___ Reading passage ___
Using DistributedMake

1

This chapter describes the way DistributedMake (DMake) distributes builds over several hosts to build programs concurrently over a number of workstations or multiple CPUs.


Basic Concepts	page 3
What You Should Know About DMake Before You Use It	page 7
How to Use DMake	page 13

Basic Concepts

DistributedMake (DMake) allows you to concurrently distribute the process of building large projects, consisting of many programs, over a number of workstations and, in the case of multiprocessor systems, over multiple CPUs. DMake parses your makefiles and:

Determines which targets can be built concurrently
Distributes the build of those targets over a number of hosts designated by you

DMake is a superset of the make utility.

To understand DMake, you should know about the following:

Configuration files
- Runtime
- Build server
The DMake host
The build server


# My machine. This entry causes dmake to distribute to it. falcon { jobs = 1 } hawk eagle { jobs = 3 } # Manager's machine. She's usually at meetings heron { jobs = 4 } avocet

The entries: falcon, hawk, eagle, heron, and avocet are listed build servers.
You can specify the number of jobs you want distributed to each build server. The default number of jobs is two.
Any line that begins with the "#" character is interpreted as a comment.

Note - This list of build servers includes falcon which is also the DMake host. The DMake host can also be specified as a build server. If you do not include it in the runtime configuration file, no DMake jobs are distributed to it.

You can also construct groups of build servers in the runtime configuration file. This provides you with the flexibility of easily switching between different groups of build servers as circumstances warrant. For instance you may define a different group of build servers for builds under different operating systems, or on groups of build servers that have special software installed on them.

The following is an example of a runtime configuration file that contains groups of build servers:

earth { jobs = 2 }

mars { jobs = 3 }

group lab1 {

host falcon { jobs = 3 }

host hawk

host eagle { jobs = 3 }

}

group lab2 {

host heron

host avocet { jobs = 3 }

host stilt { jobs = 2 }

}

group labs {

group lab1

group lab2

}

group sunos5.x {

group labs

host jupiter

host venus { jobs = 2 }

host pluto { jobs = 3 }

}

earth { jobs = 2 } mars { jobs = 3 } group lab1 { host falcon { jobs = 3 } host hawk host eagle { jobs = 3 } } group lab2 { host heron host avocet { jobs = 3 } host stilt { jobs = 2 } } group labs { group lab1 group lab2 } group sunos5.x { group labs host jupiter host venus { jobs = 2 } host pluto { jobs = 3 } }

Formal groups are specified by the "group" directive and lists of their members are delimited by braces ({}).
Build servers that are members of groups are specified by the optional "host" directive.
Groups can be members of other groups.
Individual build servers can be listed in runtime configuration files that also contain groups of build servers; in this case DMake treats these build servers as members of the unnamed group.

In order of precedence, DMake distributes jobs to:

: 1. The formal group specified on the command-line as an argument to the -g option
: 2. The formal group specified by the DMAKE_GROUP makefile macro
: 3. The formal group specified by the DMAKE_GROUP environment variable
: 4. The first group specified in the runtime configuration file.
___ Data for processing ___
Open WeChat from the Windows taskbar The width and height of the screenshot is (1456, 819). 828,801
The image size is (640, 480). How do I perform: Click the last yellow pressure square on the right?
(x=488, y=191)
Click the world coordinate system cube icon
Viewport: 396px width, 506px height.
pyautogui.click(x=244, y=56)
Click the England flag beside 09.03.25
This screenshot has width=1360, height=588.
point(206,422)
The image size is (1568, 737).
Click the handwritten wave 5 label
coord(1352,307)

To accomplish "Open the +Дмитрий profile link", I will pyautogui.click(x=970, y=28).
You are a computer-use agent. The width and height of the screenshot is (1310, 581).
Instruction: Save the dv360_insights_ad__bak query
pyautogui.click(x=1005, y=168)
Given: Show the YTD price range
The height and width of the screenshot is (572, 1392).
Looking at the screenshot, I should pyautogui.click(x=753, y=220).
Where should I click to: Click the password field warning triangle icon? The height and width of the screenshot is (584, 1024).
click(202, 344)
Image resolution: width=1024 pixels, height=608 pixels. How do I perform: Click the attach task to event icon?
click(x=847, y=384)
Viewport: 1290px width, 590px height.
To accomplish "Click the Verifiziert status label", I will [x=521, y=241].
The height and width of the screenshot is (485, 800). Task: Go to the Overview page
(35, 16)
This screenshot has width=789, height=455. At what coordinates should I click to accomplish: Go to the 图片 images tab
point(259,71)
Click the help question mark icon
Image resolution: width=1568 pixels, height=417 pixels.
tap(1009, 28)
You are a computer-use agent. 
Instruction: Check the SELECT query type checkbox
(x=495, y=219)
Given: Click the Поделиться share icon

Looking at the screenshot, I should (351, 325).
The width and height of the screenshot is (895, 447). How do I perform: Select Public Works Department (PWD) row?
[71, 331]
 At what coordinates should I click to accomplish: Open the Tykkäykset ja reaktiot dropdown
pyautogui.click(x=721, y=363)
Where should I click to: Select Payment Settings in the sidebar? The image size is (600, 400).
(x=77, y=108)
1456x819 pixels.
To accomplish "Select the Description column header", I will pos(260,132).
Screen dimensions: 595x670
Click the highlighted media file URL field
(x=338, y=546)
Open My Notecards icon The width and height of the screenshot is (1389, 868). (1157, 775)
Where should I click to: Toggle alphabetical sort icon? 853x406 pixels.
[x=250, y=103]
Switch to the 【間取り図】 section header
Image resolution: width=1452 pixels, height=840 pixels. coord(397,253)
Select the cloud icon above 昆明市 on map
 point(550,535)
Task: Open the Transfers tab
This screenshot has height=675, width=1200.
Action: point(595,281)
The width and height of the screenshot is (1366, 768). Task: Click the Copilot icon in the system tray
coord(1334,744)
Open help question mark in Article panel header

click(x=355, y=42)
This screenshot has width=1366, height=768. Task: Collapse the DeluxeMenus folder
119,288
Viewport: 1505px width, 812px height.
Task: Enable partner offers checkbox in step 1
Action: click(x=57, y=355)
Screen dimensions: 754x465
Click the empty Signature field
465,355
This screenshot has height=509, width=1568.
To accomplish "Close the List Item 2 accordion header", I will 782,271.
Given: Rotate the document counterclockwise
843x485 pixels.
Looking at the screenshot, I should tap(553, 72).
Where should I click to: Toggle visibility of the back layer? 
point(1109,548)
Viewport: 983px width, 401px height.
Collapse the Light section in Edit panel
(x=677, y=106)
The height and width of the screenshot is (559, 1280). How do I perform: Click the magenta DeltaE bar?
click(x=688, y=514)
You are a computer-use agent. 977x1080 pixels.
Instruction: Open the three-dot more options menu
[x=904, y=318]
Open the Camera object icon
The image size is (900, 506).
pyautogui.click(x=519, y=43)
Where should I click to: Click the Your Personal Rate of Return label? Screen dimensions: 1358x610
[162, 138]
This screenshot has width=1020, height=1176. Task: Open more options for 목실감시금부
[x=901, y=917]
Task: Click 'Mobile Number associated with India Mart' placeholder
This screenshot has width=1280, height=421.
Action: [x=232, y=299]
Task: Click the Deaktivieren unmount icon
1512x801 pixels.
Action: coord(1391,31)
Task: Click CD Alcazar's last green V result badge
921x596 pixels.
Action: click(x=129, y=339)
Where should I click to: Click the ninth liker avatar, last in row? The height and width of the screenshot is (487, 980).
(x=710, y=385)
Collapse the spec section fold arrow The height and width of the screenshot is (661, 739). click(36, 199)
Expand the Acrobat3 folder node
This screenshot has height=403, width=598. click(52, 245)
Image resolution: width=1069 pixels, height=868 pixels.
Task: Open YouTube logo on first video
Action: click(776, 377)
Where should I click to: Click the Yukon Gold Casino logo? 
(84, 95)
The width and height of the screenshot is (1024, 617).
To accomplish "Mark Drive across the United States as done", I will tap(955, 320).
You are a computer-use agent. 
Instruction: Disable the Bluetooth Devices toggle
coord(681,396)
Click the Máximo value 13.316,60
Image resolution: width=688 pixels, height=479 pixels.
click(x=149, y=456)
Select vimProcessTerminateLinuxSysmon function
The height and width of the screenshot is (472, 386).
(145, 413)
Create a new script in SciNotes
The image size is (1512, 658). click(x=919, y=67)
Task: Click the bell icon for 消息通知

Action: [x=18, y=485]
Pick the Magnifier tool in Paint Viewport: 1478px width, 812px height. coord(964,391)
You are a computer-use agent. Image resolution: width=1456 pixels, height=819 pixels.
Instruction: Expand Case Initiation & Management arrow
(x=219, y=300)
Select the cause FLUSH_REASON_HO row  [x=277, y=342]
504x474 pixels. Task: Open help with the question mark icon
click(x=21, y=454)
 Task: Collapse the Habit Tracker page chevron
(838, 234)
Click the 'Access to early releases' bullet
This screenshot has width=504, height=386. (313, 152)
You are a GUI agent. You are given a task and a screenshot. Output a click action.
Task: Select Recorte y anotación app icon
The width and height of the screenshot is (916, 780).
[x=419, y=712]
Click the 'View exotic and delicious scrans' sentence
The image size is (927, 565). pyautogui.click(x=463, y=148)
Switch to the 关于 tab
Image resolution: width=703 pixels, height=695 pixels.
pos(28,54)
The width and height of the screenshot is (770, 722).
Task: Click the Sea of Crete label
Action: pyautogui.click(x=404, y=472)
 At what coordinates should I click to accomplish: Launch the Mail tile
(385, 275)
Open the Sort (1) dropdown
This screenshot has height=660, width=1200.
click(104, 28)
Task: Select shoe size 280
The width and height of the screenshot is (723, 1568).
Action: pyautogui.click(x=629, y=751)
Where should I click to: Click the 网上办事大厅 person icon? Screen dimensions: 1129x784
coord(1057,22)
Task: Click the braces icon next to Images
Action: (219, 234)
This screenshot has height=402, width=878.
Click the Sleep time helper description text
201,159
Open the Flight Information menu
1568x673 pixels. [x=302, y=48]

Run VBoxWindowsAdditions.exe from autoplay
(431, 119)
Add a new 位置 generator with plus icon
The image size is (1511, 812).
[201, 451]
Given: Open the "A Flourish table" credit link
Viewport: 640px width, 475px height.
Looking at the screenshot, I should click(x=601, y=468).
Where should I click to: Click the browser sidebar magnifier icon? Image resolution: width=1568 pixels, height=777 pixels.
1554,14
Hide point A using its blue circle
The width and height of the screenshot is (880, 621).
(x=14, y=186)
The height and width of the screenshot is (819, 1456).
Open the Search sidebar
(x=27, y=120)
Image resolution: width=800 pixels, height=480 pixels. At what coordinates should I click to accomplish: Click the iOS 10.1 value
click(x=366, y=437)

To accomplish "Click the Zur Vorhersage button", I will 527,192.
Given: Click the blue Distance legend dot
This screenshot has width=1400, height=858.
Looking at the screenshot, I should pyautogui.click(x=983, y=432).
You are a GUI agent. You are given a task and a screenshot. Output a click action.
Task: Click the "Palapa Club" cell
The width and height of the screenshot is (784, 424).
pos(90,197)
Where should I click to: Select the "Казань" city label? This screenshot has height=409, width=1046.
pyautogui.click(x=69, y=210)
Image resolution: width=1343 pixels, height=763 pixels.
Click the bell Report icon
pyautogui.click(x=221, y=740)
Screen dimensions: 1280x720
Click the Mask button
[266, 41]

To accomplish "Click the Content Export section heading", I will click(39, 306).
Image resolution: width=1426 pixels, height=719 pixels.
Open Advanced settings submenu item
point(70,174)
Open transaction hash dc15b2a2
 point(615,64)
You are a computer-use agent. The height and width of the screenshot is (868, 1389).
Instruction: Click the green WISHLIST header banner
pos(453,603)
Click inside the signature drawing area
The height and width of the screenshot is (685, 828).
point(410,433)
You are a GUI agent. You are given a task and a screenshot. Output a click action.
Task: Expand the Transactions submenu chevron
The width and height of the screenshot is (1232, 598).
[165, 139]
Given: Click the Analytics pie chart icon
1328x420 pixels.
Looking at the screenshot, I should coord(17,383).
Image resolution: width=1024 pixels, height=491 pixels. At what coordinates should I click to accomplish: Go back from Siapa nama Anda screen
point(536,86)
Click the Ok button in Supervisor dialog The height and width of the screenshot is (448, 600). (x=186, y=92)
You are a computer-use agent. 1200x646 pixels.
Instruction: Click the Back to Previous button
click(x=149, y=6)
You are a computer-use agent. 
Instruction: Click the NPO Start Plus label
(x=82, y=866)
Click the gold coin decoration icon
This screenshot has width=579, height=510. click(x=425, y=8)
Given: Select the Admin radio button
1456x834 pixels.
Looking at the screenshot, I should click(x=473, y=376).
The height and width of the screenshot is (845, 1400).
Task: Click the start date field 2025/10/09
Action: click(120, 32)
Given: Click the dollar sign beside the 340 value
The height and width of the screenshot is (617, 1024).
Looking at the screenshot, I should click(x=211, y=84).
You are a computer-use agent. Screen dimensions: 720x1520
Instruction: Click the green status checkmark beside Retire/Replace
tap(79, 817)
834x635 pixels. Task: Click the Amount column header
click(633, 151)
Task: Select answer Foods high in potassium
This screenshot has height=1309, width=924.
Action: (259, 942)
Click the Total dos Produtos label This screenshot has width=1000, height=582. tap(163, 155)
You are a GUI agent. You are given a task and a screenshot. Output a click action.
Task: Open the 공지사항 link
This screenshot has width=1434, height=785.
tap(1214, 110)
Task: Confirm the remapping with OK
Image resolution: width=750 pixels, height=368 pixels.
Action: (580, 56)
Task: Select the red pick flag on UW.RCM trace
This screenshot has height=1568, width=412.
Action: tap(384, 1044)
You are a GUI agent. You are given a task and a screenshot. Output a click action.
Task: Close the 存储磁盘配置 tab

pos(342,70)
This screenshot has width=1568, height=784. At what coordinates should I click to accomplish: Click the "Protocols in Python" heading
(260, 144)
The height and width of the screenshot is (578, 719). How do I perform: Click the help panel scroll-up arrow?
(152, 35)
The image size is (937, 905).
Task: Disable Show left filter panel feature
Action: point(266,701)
___
### Work to complete:
**A)** Answer these questions about the DistributedMake chapter, each on its own line:
(i) What is the default number of jobs sent to each build server?
(ii) Which directive specifies formal groups in the runtime configuration file?
(iii) What is fourth in DMake's order of precedence for distributing jobs?
**B)** Substitute "How can I do" for "How do I perform" in the entries, from the first line of the entries through the line containing "click(x=847, y=384)", and give back those lines with everything else unchanged.

### Answers for this exercise:
**A)**
(i) Two.
(ii) The "group" directive.
(iii) The first group specified in the runtime configuration file.

**B)**
Open WeChat from the Windows taskbar The width and height of the screenshot is (1456, 819). 828,801
The image size is (640, 480). How can I do: Click the last yellow pressure square on the right?
(x=488, y=191)
Click the world coordinate system cube icon
Viewport: 396px width, 506px height.
pyautogui.click(x=244, y=56)
Click the England flag beside 09.03.25
This screenshot has width=1360, height=588.
point(206,422)
The image size is (1568, 737).
Click the handwritten wave 5 label
coord(1352,307)

To accomplish "Open the +Дмитрий profile link", I will pyautogui.click(x=970, y=28).
You are a computer-use agent. The width and height of the screenshot is (1310, 581).
Instruction: Save the dv360_insights_ad__bak query
pyautogui.click(x=1005, y=168)
Given: Show the YTD price range
The height and width of the screenshot is (572, 1392).
Looking at the screenshot, I should pyautogui.click(x=753, y=220).
Where should I click to: Click the password field warning triangle icon? The height and width of the screenshot is (584, 1024).
click(202, 344)
Image resolution: width=1024 pixels, height=608 pixels. How can I do: Click the attach task to event icon?
click(x=847, y=384)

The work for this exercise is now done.